Since the launch of True Fit, ASICS has seen a 150% increase in conversion from product page to cart. This translates to a 7.4% conversion rate for True Fit customers versus 2.4% for non-True Fit customers.

ADDITIONAL BENEFITS TRUE FIT DELIVERED

It also allowed shoppers to confidently try new products by creating a profile; ASICS found True Fit shoppers keep 20% more of the products they try. The brand also found a reduction in size sampling anywhere from 30% to 50%, saving the retailer from losing or discounting the product and the shopper from having to return the product.

The addition of True Fit has helped ASICS make more informed decisions based on feedback received from the customer. For instance, ASICS has been able to collect data on return rates, which enabled it to update its return policy.

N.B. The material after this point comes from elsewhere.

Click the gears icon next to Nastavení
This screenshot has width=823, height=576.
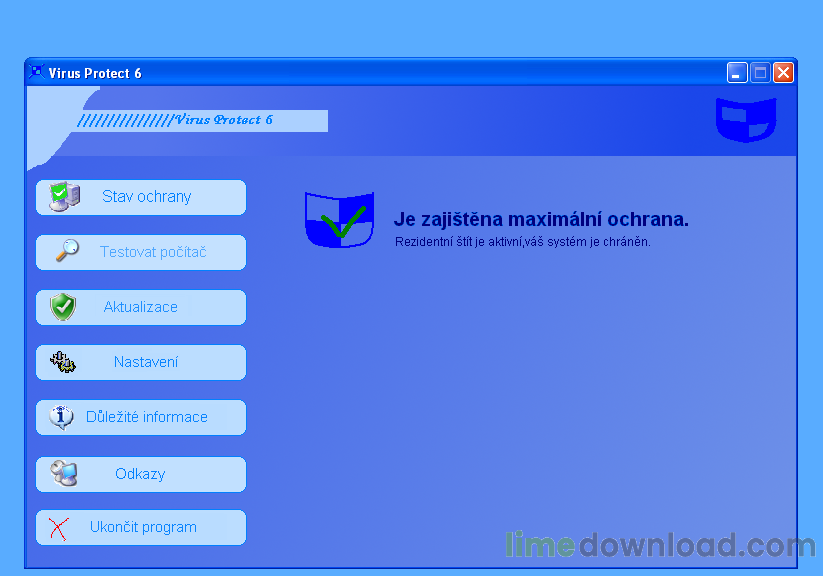point(62,362)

True Fit has also helped the mobile experience for ASICS, increasing the conversion rate, and giving customers confidence in making mobile purchases.

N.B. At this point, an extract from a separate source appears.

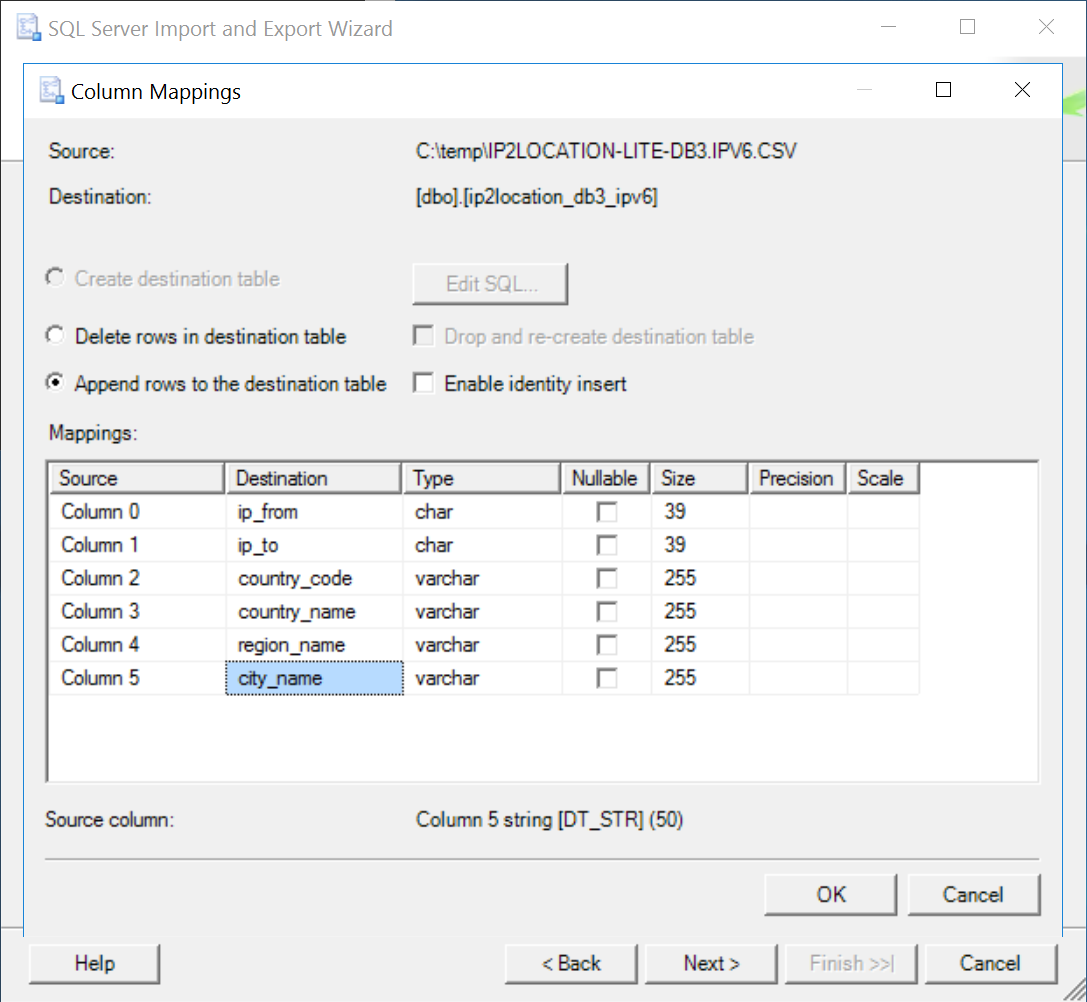Open wizard Help
The height and width of the screenshot is (1002, 1087).
95,963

Making Changes in Your Organization

We’re entering a new era of retail — one that will be more global, ultra-competitive, and digitally fluid than ever before — and this shift has created a new sense of urgency around digital transformation. In this era, a modern retail marketing technology stack will be required to compete effectively.

Diving deeper, positioning your organization for success requires

  • understanding the best technology investments for your brand
  • identifying how to use those solutions together in a strategic way
  • determining when and where to start making those changes.

Critically, introducing a modern retail martech stack in your organization doesn’t have to be an “all or nothing” situation. Rather, making the right investments and positioning them correctly within your organization will be a long term initiative, so while the time to get started is now, it’s important to recognize that the full change won’t happen all at once.

As you decide where to start making changes sure to consider each layer of the modern retail martech stack and how the others will build on or interact with it, how the new solutions will deliver improvements to what you already have in place, and where the biggest gaps are in your current martech stack, especially when looking at the measurement points outlined in this guide.

Wherever you decide to start building out your modern retail martech stack, the time to start making those investments is now. We are in an “innovation race” of sorts, and the companies that invest in this type of agile technology early will be best positioned to endure and even thrive in the face of whatever happens next.